For instance, given a sequence of n operations, we may wish to bound the total running time of the sequence by O(n) without insisting than every individual operation run in O(1) time. We might be satisfied if a few operations run in O(log n) or even O(n) time, provided the total cost of the sequence is only O(n). This freedom opens up a wide design space of possible solutions, and often yields new solutions that are simpler and faster than worst-case solutions with equivalent bounds.
To provide an amortized bound, one defines the amortized cost of each operation and then proves that, for any sequence of operations, the total amortized cost of the operations in an upper bound on the total actual cost, $$ \sum_{i=1}^m a_i \geq \sum_{i=1}^m t_i $$ where $ a_i $ is the amortized cost of operation i, $t_i$ is the actual cost of operation i, and m is the total number of operations. Usually, in fact, one proves a slightly strong result: that at any intermediate stage in a sequence of operations, the accumulated amortized cost is an upper bound on the accumulated actual cost, $$ \sum_{i=1}^j a_i \geq \sum_{i=1}^j t_i $$ for any j. The difference between the accumulated amortized costs and the accumulated actual costs is called the accumulated savings. Thus, the accumulated amortized costs are an upper bound on the accumulated actual costs whenever the accumulated saving is non-negative.
Amortization allows for occasional operations to have actual costs that exceed their amortized costs, such operations are called expensive, while the operations whose actual costs are less than their amortized costs are called cheap.
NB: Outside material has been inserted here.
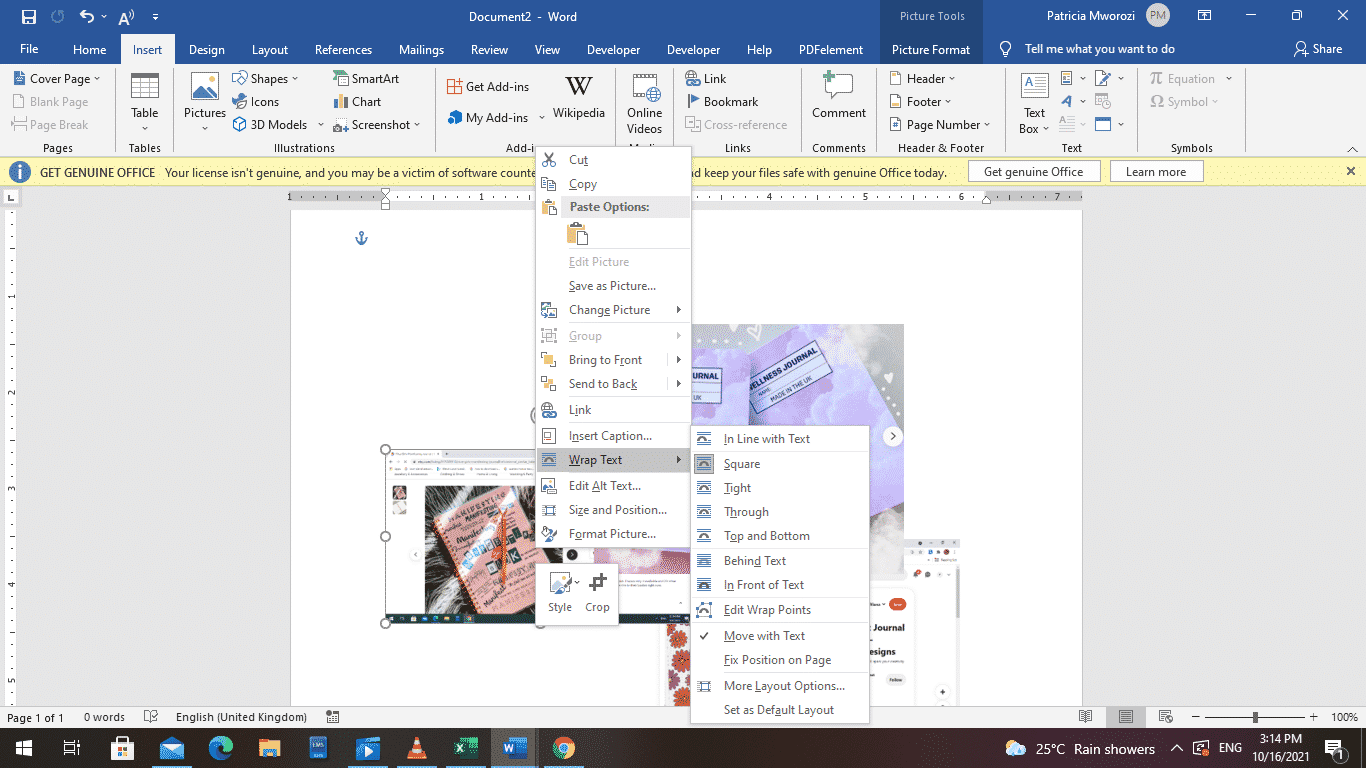The image size is (1366, 768).
Task: Click the Get genuine Office button
Action: 1034,170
It’s easy to see that expensive operations decrease the accumulated saving and cheap operations increase it. The key to proving amortized bounds is to show that expensive operations occur only when the accumulated saving are sufficient to cover the remaining cost.
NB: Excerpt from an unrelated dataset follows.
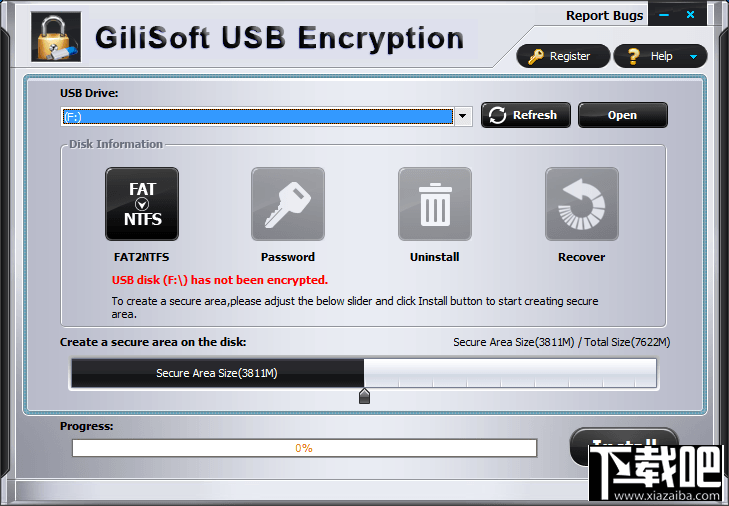
Task: Select the Uninstall trash can icon
Action: point(435,204)
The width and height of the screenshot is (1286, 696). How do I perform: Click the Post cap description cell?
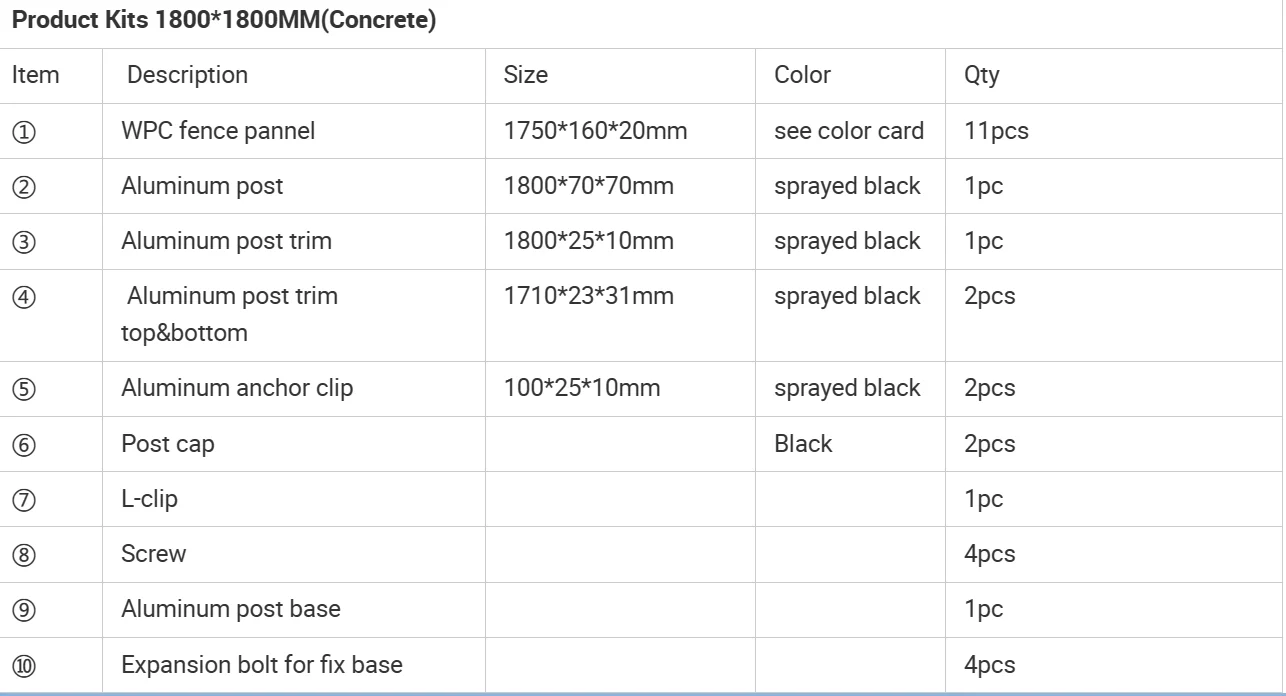[167, 444]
There are two techniques for analyzing amortized data structures: the banker’s method and the physicist’s method. In the banker’s method, the accumulated saving are represented as credits that are associated with individual locations in the data structure. These credits are used to pay for future accesses to these locations. The amortized cost of any operation is defined to be the actual cost of the operation plus the credits allocated by the operation minus the credits spent by the operation: $$ a_i = t_i + c_i - \bar{c_i} $$ where $ c_i $ is the number of credits allocated by operation i and $\bar{c_i}$ is the number of credits spent by operation i. Every credit must be allocated before it is spent, and no credit may be spent more than once. Therefore, $\sum c_i \geq \sum \bar{c_i}$ which in turn guarantees that $\sum a_i \geq \sum t_i$, as desired. Proofs using the banker’s method typically define a credit invariant that regulates the distribution of credits in such a way that, whenever an expensive operation might occur, sufficient credits have been allocated in the right locations to cover its cost.
In the physicist’s method, one describes a function $\Phi$ that maps each object d to a real number called the potential of d. The function $\Phi$ is typically chosen so that the potential is initially zero and is always non-negative. Then the potential represents a lower bound on the accumulated savings.
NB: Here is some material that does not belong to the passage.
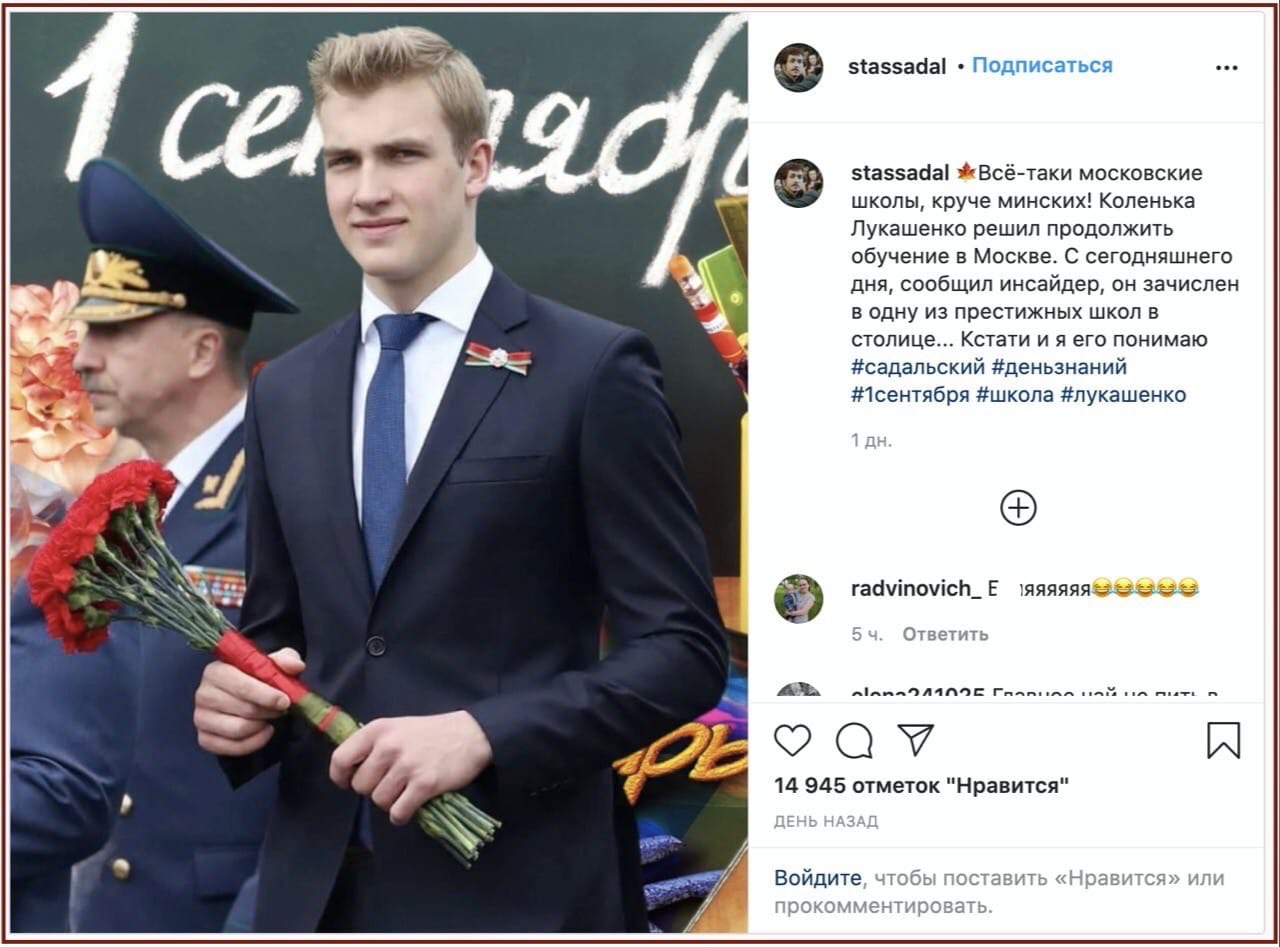Image resolution: width=1280 pixels, height=947 pixels.
Task: Open stassadal avatar beside the caption
Action: point(798,183)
Let d_i be the output of operation i and input of operation i + 1. Then the amortized cost of operation i is defined to be the actual cost plus the change in potential between $d_{i-1}$ and $d_i$: $$ a_i = t_i + \Phi(d_i) + \Phi(d_{i-1}) $$ so, the accumulated actual costs of the sequence of operations are: $$ \sum_{i=1}^j t_i = \sum_{i=1}^j a_i + \Phi(d_0) - \Phi(d_j) $$ Provided $\Phi$ is chosen in such a way that $\Phi(d_0)$ is zero and $\Phi(d_j)$ is non-negative, then we conclude that the accumulated amoritized costs are an upper bound on the accumulated actual costs.
Queue
We illustrate the banker’s and physicist’s methods by analyzing a simple functional implementation of the FIFO queue abstraction as:
| |
The most common implementation of queues in a purely functional setting is a pair of lists, front contains the front elements of the queue in the correct order and rear contains the rear elements of the queue in reverse order:
type 'a t = 'a list * 'a list
in this representation, the head of the queue is the first element of front, and the last element of the queue is the first element of rear, so the remains can implement straightforward:
| |
Here we use the auxiliary function checkf so that we check if the front is empty and then reverse the rear as the new
front. Notice that, if front were empty when rear was not, then the first element of the queue would be the last
element of rear, which would take O(n) time to access. By maintaining this invariant, we guarantee that head can always
find the first element in O(1) time, and we also know that if the front is empty, then so is rear.
Now we show that snoc and tail both take O(1) amortized time using either the banker’s method or the physicist’s method,
though tail takes O(n) time in the worse-case. Using the banker’s method, we maintain a credit invariant that every element
in the real list is assiciated with a single credit. Every snoc into a non-empty queue takes one actual step and allocates
a credit to the new element of the rear list, for an amortized cost of two. Every tail that does not reverse the rear list,
takes one actual step and neither allocates nor spends any credits, for an amortized cost of one. Finally, every tail that
does reverse the rear list takes $ m+1 $ actual steps, where m is the length of the rear list, and spends the m credits
contained by that list, for an amortized cost of $ m + 1 - m = 1 $.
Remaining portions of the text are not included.